Digital Comedy Pioneer

Far from simply appearing in media, Baratunde is also helping define its future. In 2006 he co-founded Jack & Jill Politics, a black political blog whose coverage of the 2008 Democratic National Convention has been archived by the Library of Congress. From 2007 to 2012, he helped bring one of America’s finest journalistic institutions into the future, serving as Director of Digital for The Onion then did something similar as Supervising Producer for digital expansion at The Daily Show with Trevor Noah. He has been a judge for the Knight Foundation News Challenge, an affiliate at the Berkman Center for Internet and Society, and a director’s fellow at the MIT Media Lab. His book, How To Be Black, is a New York Times best-seller.

Cultivated Wit

In 2012, he co-founded Cultivated Wit, a comedic digital company on a quest to merge comedy and technology into a new genre of creative expression, with Brian Janosch and Craig Cannon. The company produced Comedy Hack Day during which developers and comedians collaborated to make intentionally funny tech projects that humanize technology while offering social commentary on the world at large.

Honors and Affiliations

The ACLU of Michigan honored Baratunde “for changing the political and social landscape one laugh at a time.” He was nominated for the Bill Hicks Award for Thought Provoking Comedy.
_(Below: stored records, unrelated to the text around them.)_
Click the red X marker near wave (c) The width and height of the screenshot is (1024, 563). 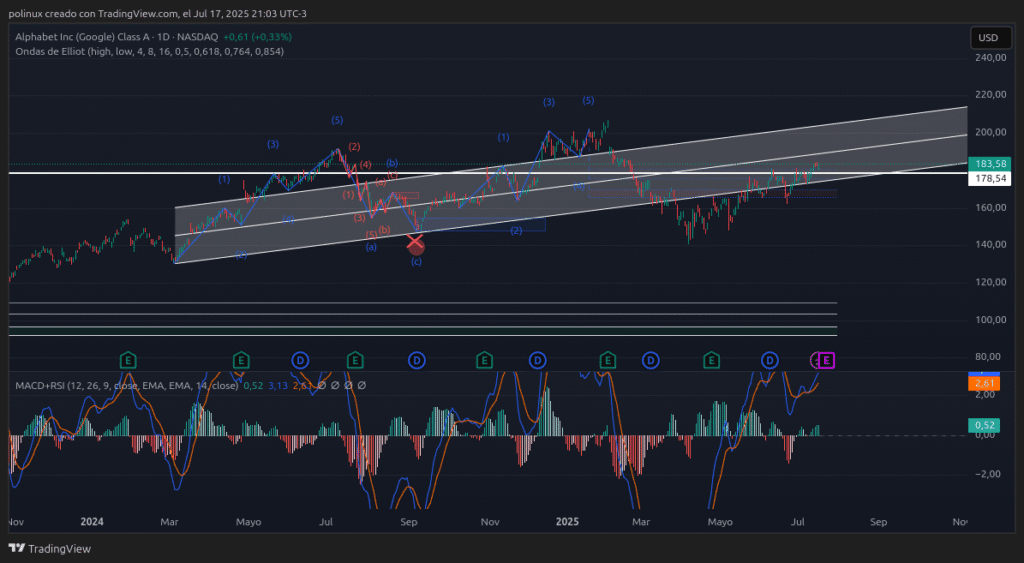416,243
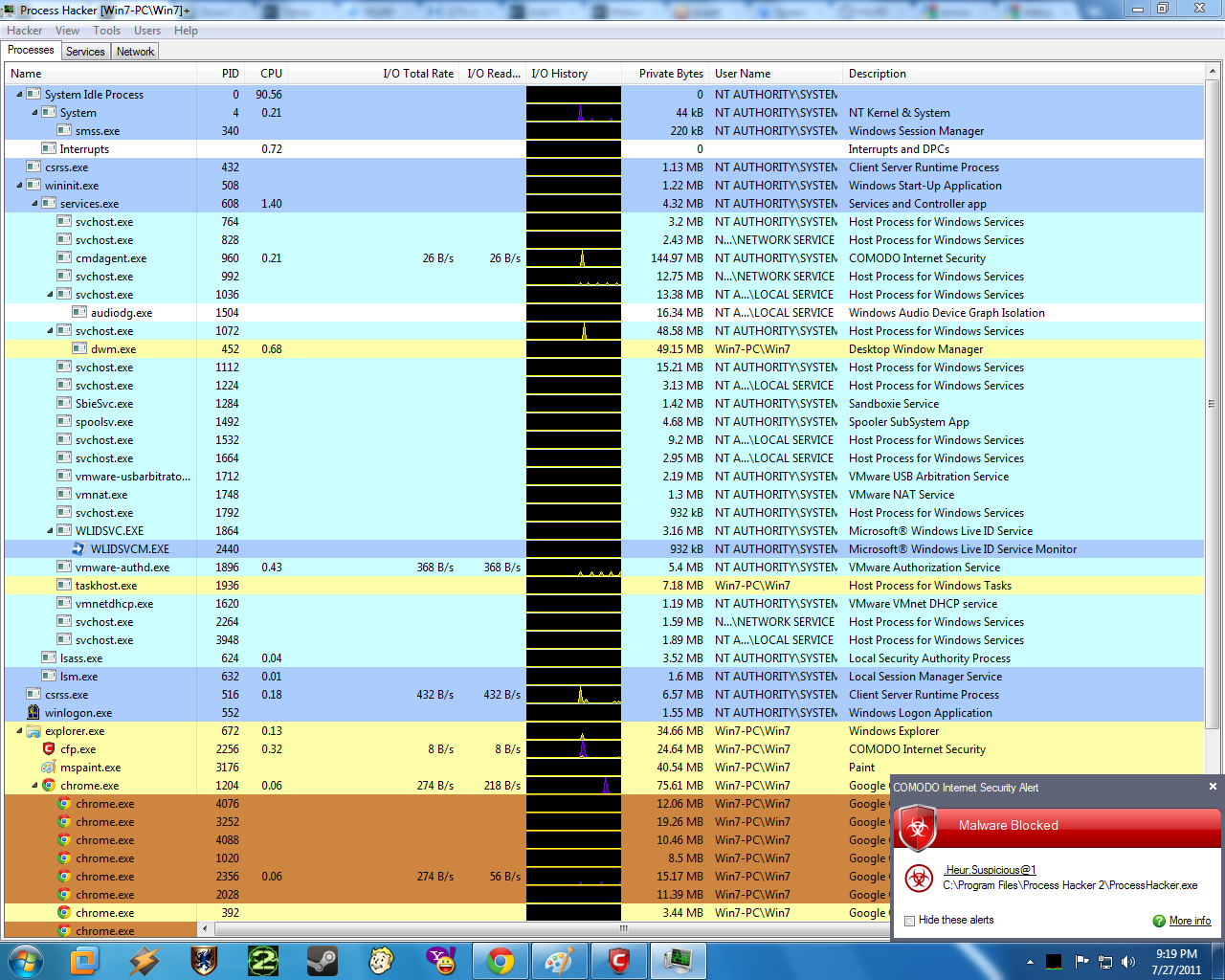Click the winlogon.exe process icon
The image size is (1225, 980).
point(33,713)
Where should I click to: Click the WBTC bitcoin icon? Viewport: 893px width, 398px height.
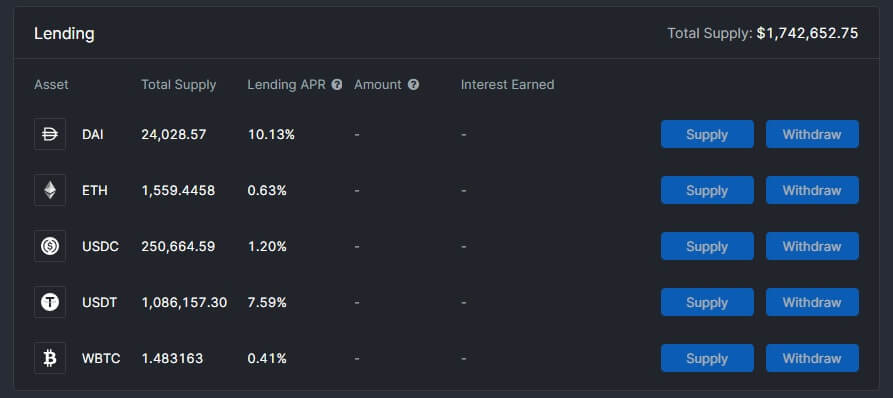click(50, 358)
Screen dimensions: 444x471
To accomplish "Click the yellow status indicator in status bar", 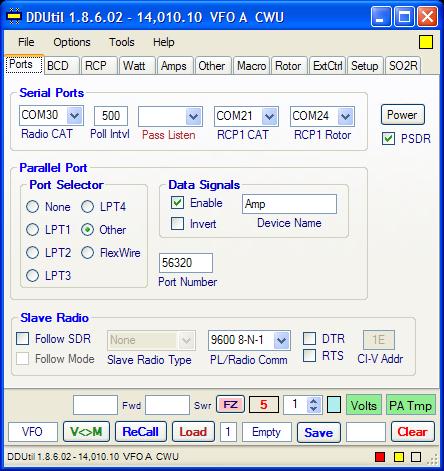I will point(399,457).
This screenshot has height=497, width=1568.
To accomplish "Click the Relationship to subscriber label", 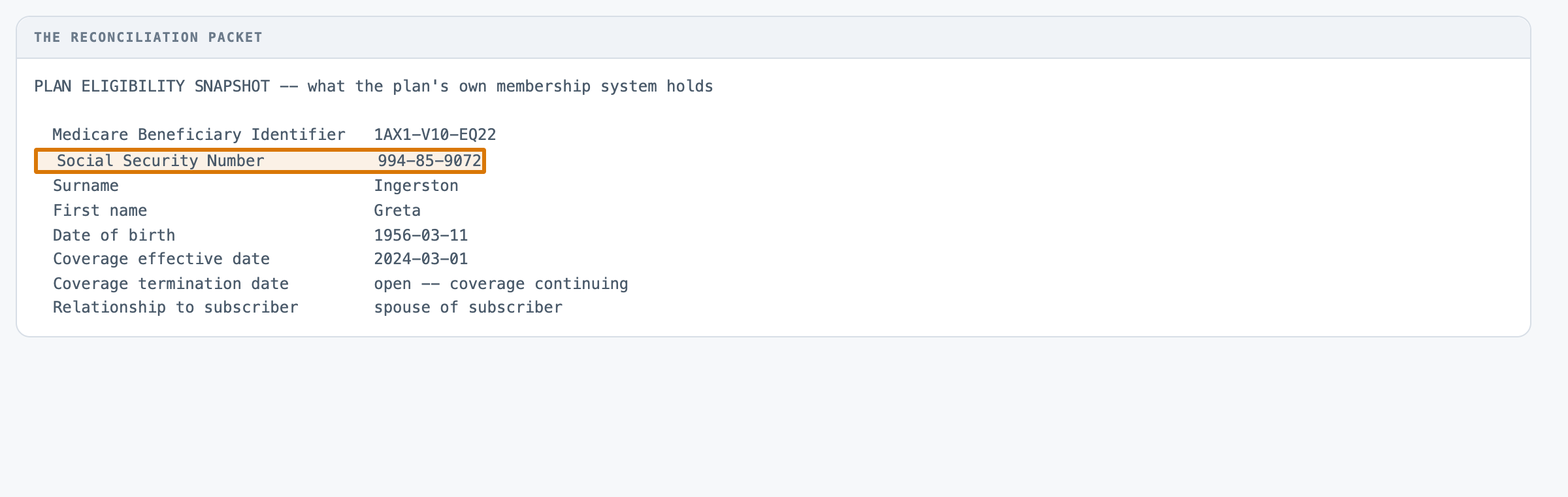I will coord(176,307).
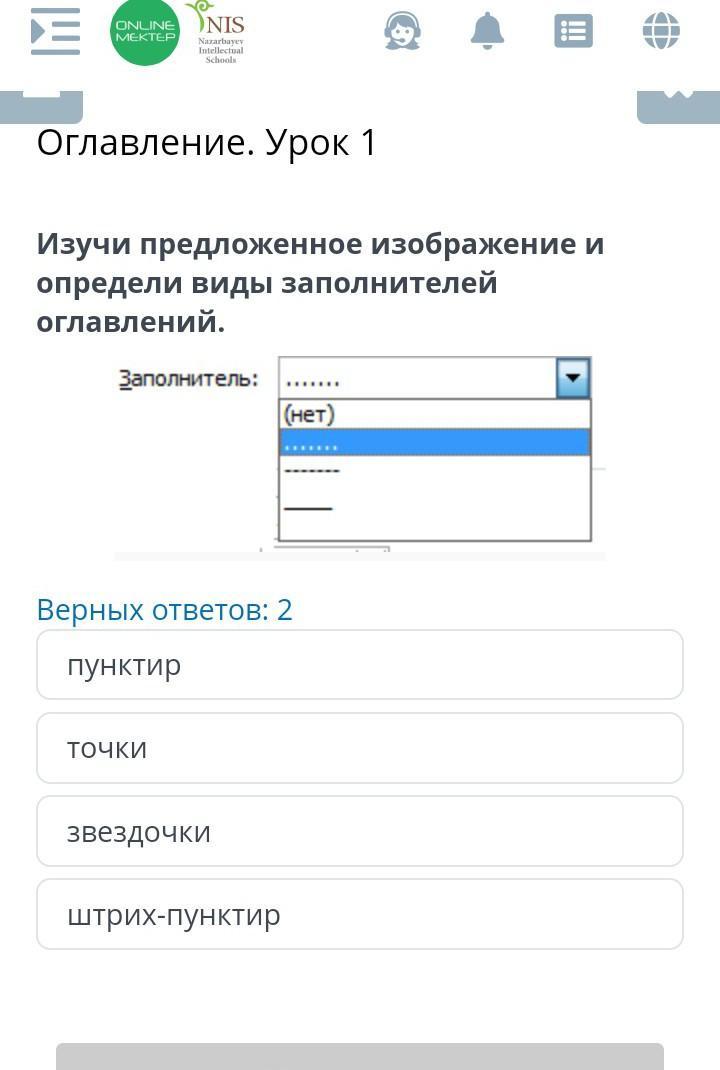The width and height of the screenshot is (720, 1070).
Task: Open the language globe icon
Action: click(661, 31)
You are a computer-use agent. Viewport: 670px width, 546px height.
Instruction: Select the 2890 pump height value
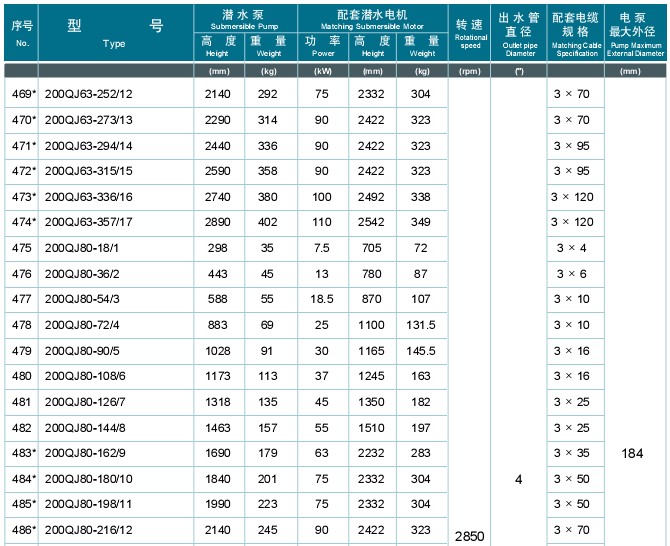coord(216,222)
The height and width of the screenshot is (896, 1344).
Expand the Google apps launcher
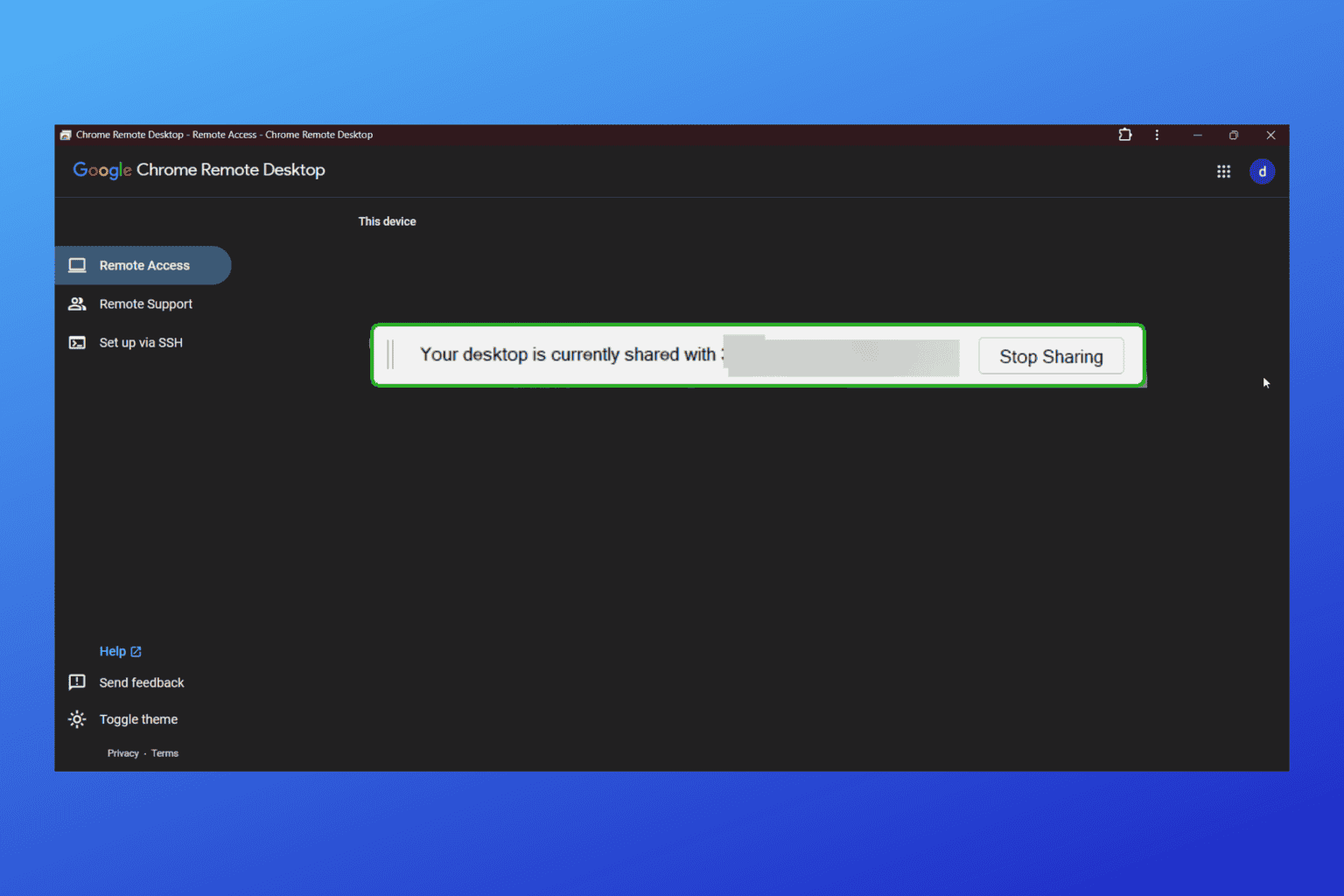(1223, 172)
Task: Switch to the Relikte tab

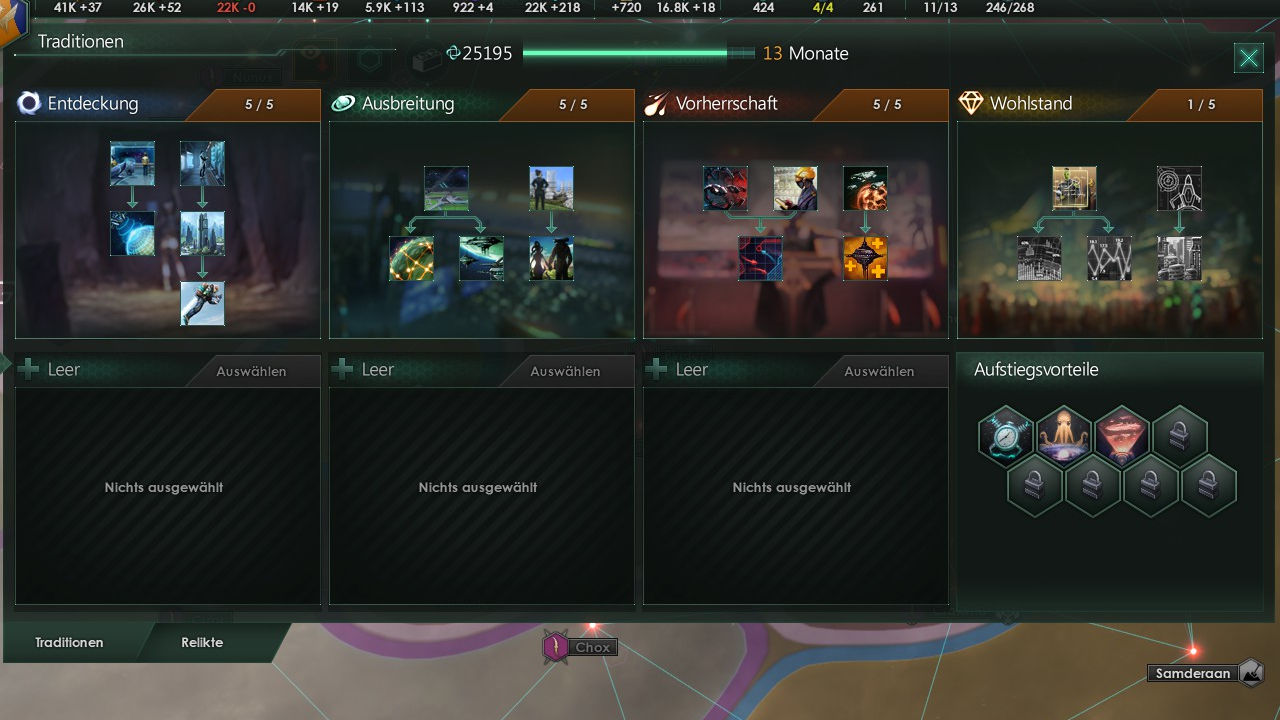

The Root named him to its list of 100 most influential African Americans, and Fast Company listed him as one of the 100 Most Creative People In Business. He has advised the Obama White House and serves on the National Board of BUILD, an organization that uses entrepreneurship-based experiential learning to propel underserved youth through high school on to college and career success. He also serves as a mayoral appointee to the Brooklyn Public Library board of trustees.

How to Deconstruct Racism and Laugh at the Same Time

As we discuss diversity, equity, and inclusion, we shouldn't think in terms of quotas or grievances. Instead, we should think about stories — the ones we tell ourselves about “us” and the ones we tell ourselves about “them.” Baratunde sees an opportunity to tell a story of “we” instead. This talk is based on his TED talk, “How To Deconstruct Racism One Headline At A Time” but applies to more than race. Through his own story, examples from the real world, and the strategic integration of humor, Baratunde invites audiences to build businesses, organizations, and societies that recognize the value of us all.

What If We Build a Future That Doesn't Look like Black Mirror?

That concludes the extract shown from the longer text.